Task data:
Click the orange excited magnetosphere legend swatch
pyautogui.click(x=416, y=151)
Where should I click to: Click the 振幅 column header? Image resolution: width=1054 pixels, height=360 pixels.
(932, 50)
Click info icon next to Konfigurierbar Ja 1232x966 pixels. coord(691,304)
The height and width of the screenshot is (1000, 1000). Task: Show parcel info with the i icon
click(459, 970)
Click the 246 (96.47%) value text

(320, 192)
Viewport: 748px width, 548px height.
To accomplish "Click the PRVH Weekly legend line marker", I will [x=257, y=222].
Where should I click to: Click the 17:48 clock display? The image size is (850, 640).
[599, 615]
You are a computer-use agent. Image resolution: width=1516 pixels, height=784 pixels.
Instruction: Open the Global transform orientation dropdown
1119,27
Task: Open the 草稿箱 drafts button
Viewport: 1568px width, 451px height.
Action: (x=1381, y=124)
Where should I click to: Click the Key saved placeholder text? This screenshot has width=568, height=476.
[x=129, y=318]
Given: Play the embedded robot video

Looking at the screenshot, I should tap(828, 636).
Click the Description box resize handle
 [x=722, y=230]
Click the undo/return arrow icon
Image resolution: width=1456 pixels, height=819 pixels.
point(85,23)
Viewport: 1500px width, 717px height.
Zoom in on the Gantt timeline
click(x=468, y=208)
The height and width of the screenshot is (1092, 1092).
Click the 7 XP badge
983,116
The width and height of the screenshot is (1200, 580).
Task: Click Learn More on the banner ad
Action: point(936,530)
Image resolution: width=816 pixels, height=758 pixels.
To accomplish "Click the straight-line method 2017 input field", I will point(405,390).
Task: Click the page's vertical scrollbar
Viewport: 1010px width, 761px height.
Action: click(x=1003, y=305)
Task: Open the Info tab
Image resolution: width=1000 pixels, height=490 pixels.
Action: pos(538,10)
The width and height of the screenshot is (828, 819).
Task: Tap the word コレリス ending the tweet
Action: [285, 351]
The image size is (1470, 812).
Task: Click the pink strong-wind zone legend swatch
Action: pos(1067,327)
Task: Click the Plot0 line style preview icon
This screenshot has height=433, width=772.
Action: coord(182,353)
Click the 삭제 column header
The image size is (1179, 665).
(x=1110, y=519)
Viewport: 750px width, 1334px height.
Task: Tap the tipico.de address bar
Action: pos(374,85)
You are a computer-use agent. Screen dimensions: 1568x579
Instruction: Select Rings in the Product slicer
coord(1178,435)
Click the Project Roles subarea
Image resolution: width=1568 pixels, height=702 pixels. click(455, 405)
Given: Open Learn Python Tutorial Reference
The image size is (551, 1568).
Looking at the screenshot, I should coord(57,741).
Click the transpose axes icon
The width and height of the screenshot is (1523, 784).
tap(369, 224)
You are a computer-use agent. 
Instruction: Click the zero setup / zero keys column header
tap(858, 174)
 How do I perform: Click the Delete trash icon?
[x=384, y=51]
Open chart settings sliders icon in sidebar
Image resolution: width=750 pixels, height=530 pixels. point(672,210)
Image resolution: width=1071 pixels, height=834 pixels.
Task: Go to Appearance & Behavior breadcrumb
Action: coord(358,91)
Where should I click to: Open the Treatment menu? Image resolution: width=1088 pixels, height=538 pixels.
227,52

Task item:
Would you please restate all of the entries exactly?

Exercise output:
Click the orange excited magnetosphere legend swatch
pyautogui.click(x=416, y=151)
Where should I click to: Click the 振幅 column header? Image resolution: width=1054 pixels, height=360 pixels.
(932, 50)
Click info icon next to Konfigurierbar Ja 1232x966 pixels. coord(691,304)
The height and width of the screenshot is (1000, 1000). Task: Show parcel info with the i icon
click(459, 970)
Click the 246 (96.47%) value text

(320, 192)
Viewport: 748px width, 548px height.
To accomplish "Click the PRVH Weekly legend line marker", I will [x=257, y=222].
Where should I click to: Click the 17:48 clock display? The image size is (850, 640).
[599, 615]
You are a computer-use agent. Image resolution: width=1516 pixels, height=784 pixels.
Instruction: Open the Global transform orientation dropdown
1119,27
Task: Open the 草稿箱 drafts button
Viewport: 1568px width, 451px height.
Action: (x=1381, y=124)
Where should I click to: Click the Key saved placeholder text? This screenshot has width=568, height=476.
[x=129, y=318]
Given: Play the embedded robot video

Looking at the screenshot, I should tap(828, 636).
Click the Description box resize handle
 [x=722, y=230]
Click the undo/return arrow icon
Image resolution: width=1456 pixels, height=819 pixels.
point(85,23)
Viewport: 1500px width, 717px height.
Zoom in on the Gantt timeline
click(x=468, y=208)
The height and width of the screenshot is (1092, 1092).
Click the 7 XP badge
983,116
The width and height of the screenshot is (1200, 580).
Task: Click Learn More on the banner ad
Action: point(936,530)
Image resolution: width=816 pixels, height=758 pixels.
To accomplish "Click the straight-line method 2017 input field", I will point(405,390).
Task: Click the page's vertical scrollbar
Viewport: 1010px width, 761px height.
Action: click(x=1003, y=305)
Task: Open the Info tab
Image resolution: width=1000 pixels, height=490 pixels.
Action: pos(538,10)
The width and height of the screenshot is (828, 819).
Task: Tap the word コレリス ending the tweet
Action: [285, 351]
The image size is (1470, 812).
Task: Click the pink strong-wind zone legend swatch
Action: pos(1067,327)
Task: Click the Plot0 line style preview icon
This screenshot has height=433, width=772.
Action: coord(182,353)
Click the 삭제 column header
The image size is (1179, 665).
(x=1110, y=519)
Viewport: 750px width, 1334px height.
Task: Tap the tipico.de address bar
Action: pos(374,85)
You are a computer-use agent. Screen dimensions: 1568x579
Instruction: Select Rings in the Product slicer
coord(1178,435)
Click the Project Roles subarea
Image resolution: width=1568 pixels, height=702 pixels. click(455, 405)
Given: Open Learn Python Tutorial Reference
The image size is (551, 1568).
Looking at the screenshot, I should coord(57,741).
Click the transpose axes icon
The width and height of the screenshot is (1523, 784).
tap(369, 224)
You are a computer-use agent. 
Instruction: Click the zero setup / zero keys column header
tap(858, 174)
 How do I perform: Click the Delete trash icon?
[x=384, y=51]
Open chart settings sliders icon in sidebar
Image resolution: width=750 pixels, height=530 pixels. point(672,210)
Image resolution: width=1071 pixels, height=834 pixels.
Task: Go to Appearance & Behavior breadcrumb
Action: coord(358,91)
Where should I click to: Open the Treatment menu? Image resolution: width=1088 pixels, height=538 pixels.
227,52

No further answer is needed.